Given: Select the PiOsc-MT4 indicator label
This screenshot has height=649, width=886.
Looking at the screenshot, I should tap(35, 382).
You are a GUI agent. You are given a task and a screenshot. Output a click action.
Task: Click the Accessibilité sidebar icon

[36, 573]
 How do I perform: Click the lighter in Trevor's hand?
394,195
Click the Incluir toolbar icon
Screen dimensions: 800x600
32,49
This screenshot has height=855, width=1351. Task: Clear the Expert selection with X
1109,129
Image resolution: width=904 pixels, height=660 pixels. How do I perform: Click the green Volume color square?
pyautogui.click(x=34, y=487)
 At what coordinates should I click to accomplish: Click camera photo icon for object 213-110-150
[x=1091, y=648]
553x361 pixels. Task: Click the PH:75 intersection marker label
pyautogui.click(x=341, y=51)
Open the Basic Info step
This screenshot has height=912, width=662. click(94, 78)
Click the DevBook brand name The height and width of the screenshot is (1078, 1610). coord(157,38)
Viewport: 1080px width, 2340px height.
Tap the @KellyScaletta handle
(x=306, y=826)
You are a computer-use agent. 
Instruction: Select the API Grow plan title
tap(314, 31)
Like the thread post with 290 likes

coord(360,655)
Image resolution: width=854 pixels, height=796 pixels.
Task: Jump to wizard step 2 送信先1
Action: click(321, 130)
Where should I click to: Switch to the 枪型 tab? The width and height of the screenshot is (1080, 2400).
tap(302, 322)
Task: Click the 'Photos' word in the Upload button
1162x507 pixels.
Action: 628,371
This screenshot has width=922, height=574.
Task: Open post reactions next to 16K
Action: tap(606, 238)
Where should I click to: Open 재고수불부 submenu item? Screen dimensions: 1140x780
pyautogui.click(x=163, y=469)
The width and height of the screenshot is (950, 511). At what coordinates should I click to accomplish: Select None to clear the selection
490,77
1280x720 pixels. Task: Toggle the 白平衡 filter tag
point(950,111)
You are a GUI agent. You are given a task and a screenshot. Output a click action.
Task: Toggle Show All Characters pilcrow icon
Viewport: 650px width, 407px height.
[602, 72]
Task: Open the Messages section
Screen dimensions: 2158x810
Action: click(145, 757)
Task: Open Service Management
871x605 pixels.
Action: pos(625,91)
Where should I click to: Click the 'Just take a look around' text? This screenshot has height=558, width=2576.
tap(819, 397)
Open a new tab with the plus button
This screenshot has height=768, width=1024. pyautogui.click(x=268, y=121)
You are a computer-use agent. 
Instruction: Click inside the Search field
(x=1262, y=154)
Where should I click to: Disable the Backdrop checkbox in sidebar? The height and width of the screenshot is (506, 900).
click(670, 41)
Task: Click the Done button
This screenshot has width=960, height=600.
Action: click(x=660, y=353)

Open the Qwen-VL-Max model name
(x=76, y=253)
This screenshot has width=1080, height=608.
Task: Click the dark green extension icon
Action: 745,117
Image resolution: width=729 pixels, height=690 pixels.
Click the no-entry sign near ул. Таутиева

____________________

TRY IT: Having found the line with "Open the Qwen-VL-Max model name", please set it down along with every line after it through the end of the material above, exactly and with nothing added.

TASK OUTPUT:
Open the Qwen-VL-Max model name
(x=76, y=253)
This screenshot has width=1080, height=608.
Task: Click the dark green extension icon
Action: 745,117
Image resolution: width=729 pixels, height=690 pixels.
Click the no-entry sign near ул. Таутиева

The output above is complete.